Merge pull request jax-ml#25082 from nouiz:doc_cuda_malloc_async

Google-ML-Automation · Google-ML-Automation · commit b6499e21cf83 · 2024-12-06T10:54:43.000-08:00
PiperOrigin-RevId: 703550076
diff --git a/docs/gpu_memory_allocation.rst b/docs/gpu_memory_allocation.rst
@@ -70,3 +70,31 @@ Common causes of OOM failures
   memory. Note however, that the algorithm is basic and you can often get better 
   trade-off between compute and memory by disabling the automatic remat pass and doing
   it manually with `the jax.remat API <https://jax.readthedocs.io/en/latest/jep/11830-new-remat-checkpoint.html>`_
+
+
+Experimental features
+---------------------
+
+Features here are experimental and must be tried with caution.
+
+``TF_GPU_ALLOCATOR=cuda_malloc_async``
+  This replace XLA's own BFC memory allocator with `cudaMallocAsync
+  <https://docs.nvidia.com/cuda/cuda-runtime-api/group__CUDART__MEMORY__POOLS.html>`_.
+  This will remove the big fixed pre-allocation and use a memory pool that grows.
+  The expected benefit is no need to set `XLA_PYTHON_CLIENT_MEM_FRACTION`.
+
+  The risk are:
+
+  - that memory fragmentation is different, so if you are close to the
+    limit, the exact OOM case due to fragmentation will be different.
+  - The allocation time won't be all paid at the start, but be incurred
+    when the memory pool need to be increased.
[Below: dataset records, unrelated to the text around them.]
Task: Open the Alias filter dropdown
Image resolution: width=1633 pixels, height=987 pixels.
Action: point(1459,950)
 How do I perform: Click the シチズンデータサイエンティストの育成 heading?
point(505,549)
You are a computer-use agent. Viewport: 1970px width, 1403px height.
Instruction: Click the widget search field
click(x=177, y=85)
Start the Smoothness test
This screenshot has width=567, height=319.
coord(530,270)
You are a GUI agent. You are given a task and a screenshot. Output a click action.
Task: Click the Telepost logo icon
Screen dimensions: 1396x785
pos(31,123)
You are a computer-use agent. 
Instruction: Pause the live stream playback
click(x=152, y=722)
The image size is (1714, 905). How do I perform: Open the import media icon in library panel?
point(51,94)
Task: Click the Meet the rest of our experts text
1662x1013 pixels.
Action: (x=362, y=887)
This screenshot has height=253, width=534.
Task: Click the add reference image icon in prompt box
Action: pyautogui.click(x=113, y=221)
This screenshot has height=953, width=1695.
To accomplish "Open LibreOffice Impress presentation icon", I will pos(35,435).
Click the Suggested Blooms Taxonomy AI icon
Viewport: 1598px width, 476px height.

So you could
+    experience less speed stability at the start and for benchmarks
+    it will be even more important to ignore the first few iterations.
+
+  The risks can be mitigated by pre-allocating a signigicant chunk and
+  still get the benefit of having a growing memory pool. This can be
+  done with `TF_CUDA_MALLOC_ASYNC_SUPPORTED_PREALLOC=N`. If N is `-1`
+  it will preallocate the same as what was allocatedy by
+  default. Otherwise, it is the size in bytes that you want to
+  preallocate.